Her paintings were also included in the 1972 Whitney Annual, as well as the 1973 and 1995 Whitney Biennials and were part of High Times, Hard Times: New York Painting, 1967-1975 in 2007. Critical praise, as well as a devoted following amidst her peers, have always accompanied her development.
A press preview will take place on Thursday, October 22, from 2 – 6pm, preceding the show’s accessibility to the public from October 23 – December 19 (Tue – Sat, 10 – 6pm). On Saturday, November 14, the artist will be present at the gallery from 1 – 6pm to welcome friends and members of the public.
Korman published an illustrated catalogue with personal statements to accompany the exhibition, which was previewed by John Yau on HYPERALLERGIC, May 23 2020. You can see the full article further below.
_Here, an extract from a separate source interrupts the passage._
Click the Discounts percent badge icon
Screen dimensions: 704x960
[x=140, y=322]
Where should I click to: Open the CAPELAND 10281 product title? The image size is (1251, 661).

The catalogue can be acquired at or ordered from the gallery ($ 25 postage paid).
Korman’s “scrape paintings” which she began in 1969 – large canvases traversed with crayon lines, covered with gesso and then scraped through with a piece of wood or trowel to reveal some of the lines underneath – led Roberta Smith to rate her 1975 Greene Street Gallery show “as one of this year’s best in its own, modest, youthful way” (Artforum, Sept. ’75). She particularly noted the artist’s confident touch and nonchalance, qualities that are consistent throughout her work.
Also during the early ’70s, Korman produced taped, hard-edge paintings on unprimed canvas – sort of facsimiles of the gesso process paintings. She even built structures out of wooden bars, drawing her brush across them, the result replicating the scrape off paintings in reverse.
In 1977, finding the systematic nature of the process limiting, she switched to oils for more flexibility, change, and exploration. She felt that “what happens while you paint is more interesting than what you think before you paint”1. As she continued, her work developed into distinct groups every few years.
A pivotal moment occurred in 1996 after completing a black and white series. Her color seemed to offer less contrast by comparison, and she decided to paint without adding any white. This also reinforced her interest in painting without any recognizable elements, light, or space aiming for “the paintings to be an example of things as they are”2. Even with that limitation, the subsequent multiple series have developed with great variation – organic shapes and gestures, geometric configurations and structures – sustaining her ever since.
This first survey of Korman’s work will allow an insight into a lifelong project about which Raphael Rubinstein remarked “You can only make paintings like Korman’s if you have faith that you can channel visual verities greater than your own individual style. It’s also generally true that you can only make paintings like this if you have been at it for a long time”3.
1Korman, Harriet. 3 Drawings from 1971, information for a group exhibition in 2018, Notes on Painting, 1969-2019, unpaginated, 2020
2Korman, Harriet. Grant application, Career Narrative, 2013, Notes on Painting, 1969-2019, unpaginated, 2020.
3Rubinstein, Raphael. Harriet Korman: Permeable/Resistant, Brooklyn Rail, Art Seen, Dec. 11, 2018.